▶ Work to be completed:
List every line in the records below that contains the string "will", copying each such line in full. Match case exactly.

▶ Extracted entries:
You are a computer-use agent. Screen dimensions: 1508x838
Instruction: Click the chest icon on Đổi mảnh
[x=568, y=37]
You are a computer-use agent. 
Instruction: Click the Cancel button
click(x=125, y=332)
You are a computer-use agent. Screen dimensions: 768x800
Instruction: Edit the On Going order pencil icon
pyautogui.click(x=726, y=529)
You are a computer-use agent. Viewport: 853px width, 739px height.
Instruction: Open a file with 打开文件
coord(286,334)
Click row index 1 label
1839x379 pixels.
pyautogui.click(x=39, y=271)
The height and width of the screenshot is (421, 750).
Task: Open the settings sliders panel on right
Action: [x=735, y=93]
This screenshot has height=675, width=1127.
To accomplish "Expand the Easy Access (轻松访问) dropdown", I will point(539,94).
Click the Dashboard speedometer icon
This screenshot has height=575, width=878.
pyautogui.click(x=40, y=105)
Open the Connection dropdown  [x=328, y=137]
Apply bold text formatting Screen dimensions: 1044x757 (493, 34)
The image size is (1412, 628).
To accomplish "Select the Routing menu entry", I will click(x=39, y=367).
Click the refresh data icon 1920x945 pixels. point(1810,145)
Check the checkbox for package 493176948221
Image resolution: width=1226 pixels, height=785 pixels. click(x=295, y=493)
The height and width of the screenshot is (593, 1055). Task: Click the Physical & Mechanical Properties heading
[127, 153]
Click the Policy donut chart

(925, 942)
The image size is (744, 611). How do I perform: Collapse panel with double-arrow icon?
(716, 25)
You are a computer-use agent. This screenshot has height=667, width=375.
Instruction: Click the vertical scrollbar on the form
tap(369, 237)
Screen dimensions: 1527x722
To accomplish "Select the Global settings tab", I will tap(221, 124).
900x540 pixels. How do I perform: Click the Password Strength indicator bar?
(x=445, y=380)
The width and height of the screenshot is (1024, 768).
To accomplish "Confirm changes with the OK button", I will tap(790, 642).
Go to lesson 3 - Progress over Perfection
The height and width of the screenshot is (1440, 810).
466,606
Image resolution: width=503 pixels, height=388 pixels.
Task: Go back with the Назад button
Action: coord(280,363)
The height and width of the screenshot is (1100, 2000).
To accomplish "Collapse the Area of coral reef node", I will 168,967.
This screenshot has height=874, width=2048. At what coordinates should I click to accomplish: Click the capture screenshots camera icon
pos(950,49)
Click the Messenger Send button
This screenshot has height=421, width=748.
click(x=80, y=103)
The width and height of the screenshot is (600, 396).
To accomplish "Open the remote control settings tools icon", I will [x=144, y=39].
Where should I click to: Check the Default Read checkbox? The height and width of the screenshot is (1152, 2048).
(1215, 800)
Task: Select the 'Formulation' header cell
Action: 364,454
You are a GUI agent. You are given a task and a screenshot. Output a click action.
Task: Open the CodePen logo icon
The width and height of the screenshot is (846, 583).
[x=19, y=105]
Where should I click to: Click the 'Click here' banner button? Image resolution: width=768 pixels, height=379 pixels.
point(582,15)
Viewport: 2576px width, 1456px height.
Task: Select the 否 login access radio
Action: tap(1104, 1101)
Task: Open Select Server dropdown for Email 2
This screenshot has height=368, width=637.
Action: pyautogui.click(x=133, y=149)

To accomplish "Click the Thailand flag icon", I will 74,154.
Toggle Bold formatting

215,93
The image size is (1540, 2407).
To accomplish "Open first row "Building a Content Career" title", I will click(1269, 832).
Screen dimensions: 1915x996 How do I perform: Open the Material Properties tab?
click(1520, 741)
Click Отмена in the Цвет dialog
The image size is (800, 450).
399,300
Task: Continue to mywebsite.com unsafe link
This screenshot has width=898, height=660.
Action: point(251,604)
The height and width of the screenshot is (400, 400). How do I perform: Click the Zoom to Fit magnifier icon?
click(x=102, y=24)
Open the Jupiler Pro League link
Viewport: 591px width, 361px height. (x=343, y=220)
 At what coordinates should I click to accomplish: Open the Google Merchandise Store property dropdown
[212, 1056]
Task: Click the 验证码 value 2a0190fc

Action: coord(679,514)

▶ Reply to the task:
To accomplish "Expand the Easy Access (轻松访问) dropdown", I will point(539,94).
To accomplish "Select the Routing menu entry", I will click(x=39, y=367).
To accomplish "Select the Global settings tab", I will tap(221, 124).
To accomplish "Confirm changes with the OK button", I will tap(790, 642).
To accomplish "Collapse the Area of coral reef node", I will 168,967.
To accomplish "Open the remote control settings tools icon", I will [x=144, y=39].
To accomplish "Click the Thailand flag icon", I will 74,154.
To accomplish "Open first row "Building a Content Career" title", I will click(1269, 832).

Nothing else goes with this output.